Personally, I would use == for floating points most of the time, unless any kind of FPU computation would be involved on any operands. With containers and container algorithms, where only read/writes are involved, == (or any equivalence relation) is the safest.
abs(a - b) < epsilon is more or less a convergence criteria similar to a limit. I find this relation useful if I need to verify that a mathematical identity holds between two computations (for example PV = nRT, or distance = time * speed).
In short, use == if and only if no floating point computation occur;
never use abs(a-b) < e as an equality predicate;
Yes. 1/x will be valid unless x==0. You don't need an imprecise test here. 1/0.00000001 is perfectly fine. I can't think of any other case - you can't even check tan(x) for x==PI/2
The other posts show where it is appropriate. I think using bit-exact compares to avoid needless calculation is also okay..
Example:
float someFunction (float argument)
{
// I really want bit-exact comparison here!
if (argument != lastargument)
{
lastargument = argument;
cachedValue = very_expensive_calculation (argument);
}
return cachedValue;
}
I would say that comparing floats for equality would be OK if a false-negative answer is acceptable.
Assume for example, that you have a program that prints out floating points values to the screen and that if the floating point value happens to be exactly equal to M_PI, then you would like it to print out "pi" instead.
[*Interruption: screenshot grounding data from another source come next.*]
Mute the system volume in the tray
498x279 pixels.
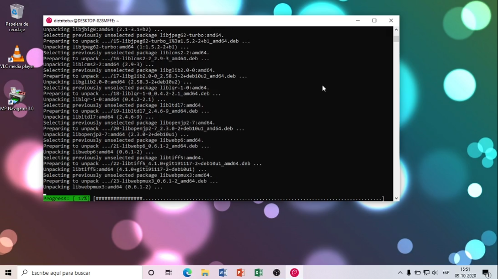pos(434,273)
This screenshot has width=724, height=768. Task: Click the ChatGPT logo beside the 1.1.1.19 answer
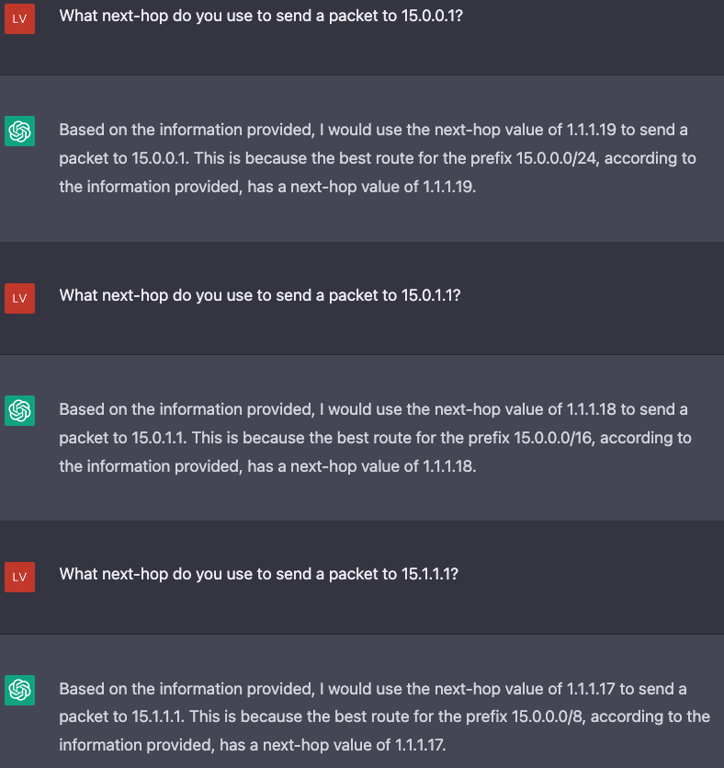[x=19, y=131]
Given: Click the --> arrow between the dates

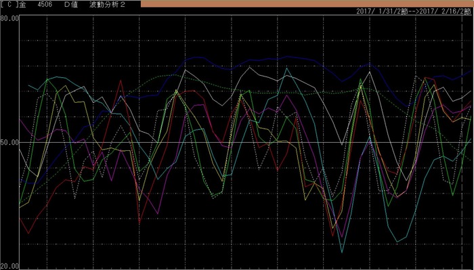Looking at the screenshot, I should point(414,12).
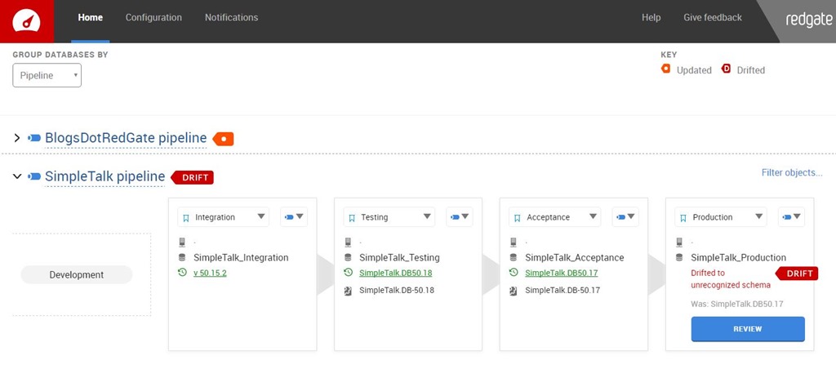Screen dimensions: 836x374
Task: Click the Drifted key icon in legend
Action: 726,69
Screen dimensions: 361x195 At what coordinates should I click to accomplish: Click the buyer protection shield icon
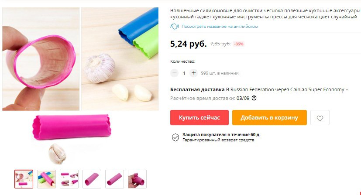pyautogui.click(x=175, y=137)

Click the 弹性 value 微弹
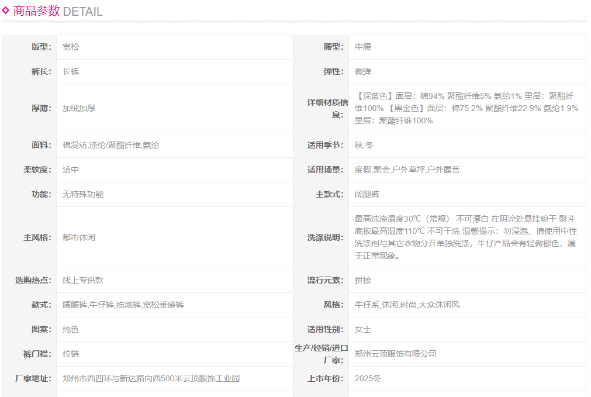coord(363,71)
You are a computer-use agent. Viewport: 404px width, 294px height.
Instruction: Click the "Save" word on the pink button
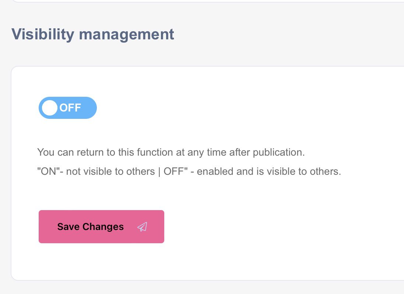click(68, 227)
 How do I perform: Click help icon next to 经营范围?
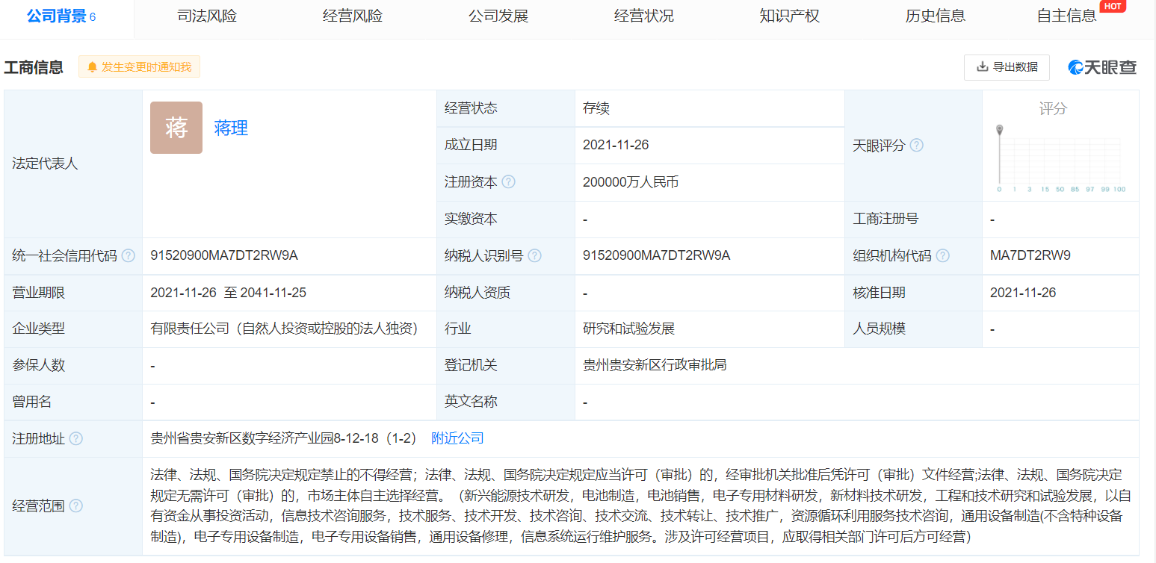point(76,506)
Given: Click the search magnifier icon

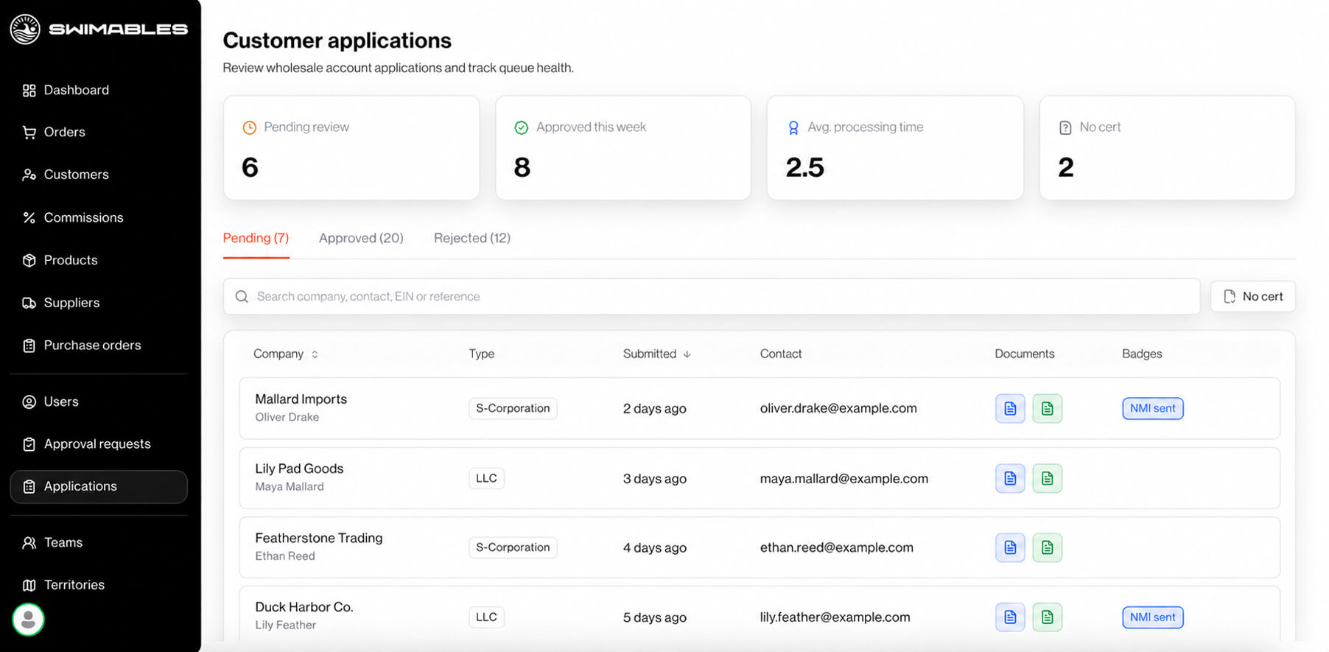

If the value happens to deviate a tiny bit from the exact double representation of M_PI, it will print out a double value instead, which is equally valid, but a little less readable to the user.
I have a drawing program that fundamentally uses a floating point for its coordinate system since the user is allowed to work at any granularity/zoom. The thing they are drawing contains lines that can be bent at points created by them. When they drag one point on top of another they're merged.
In order to do "proper" floating point comparison I'd have to come up with some range within which to consider the points the same. Since the user can zoom in to infinity and work within that range and since I couldn't get anyone to commit to some sort of range, we just use '==' to see if the points are the same. Occasionally there'll be an issue where points that are supposed to be exactly the same are off by .000000000001 or something (especially around 0,0) but usually it works just fine. It's supposed to be hard to merge points without the snap turned on anyway...or at least that's how the original version worked.
It throws of the testing group occasionally but that's their problem :p
So anyway, there's an example of a possibly reasonable time to use '=='. The thing to note is that the decision is less about technical accuracy than about client wishes (or lack thereof) and convenience. It's not something that needs to be all that accurate anyway. So what if two points won't merge when you expect them to? It's not the end of the world and won't effect 'calculations'.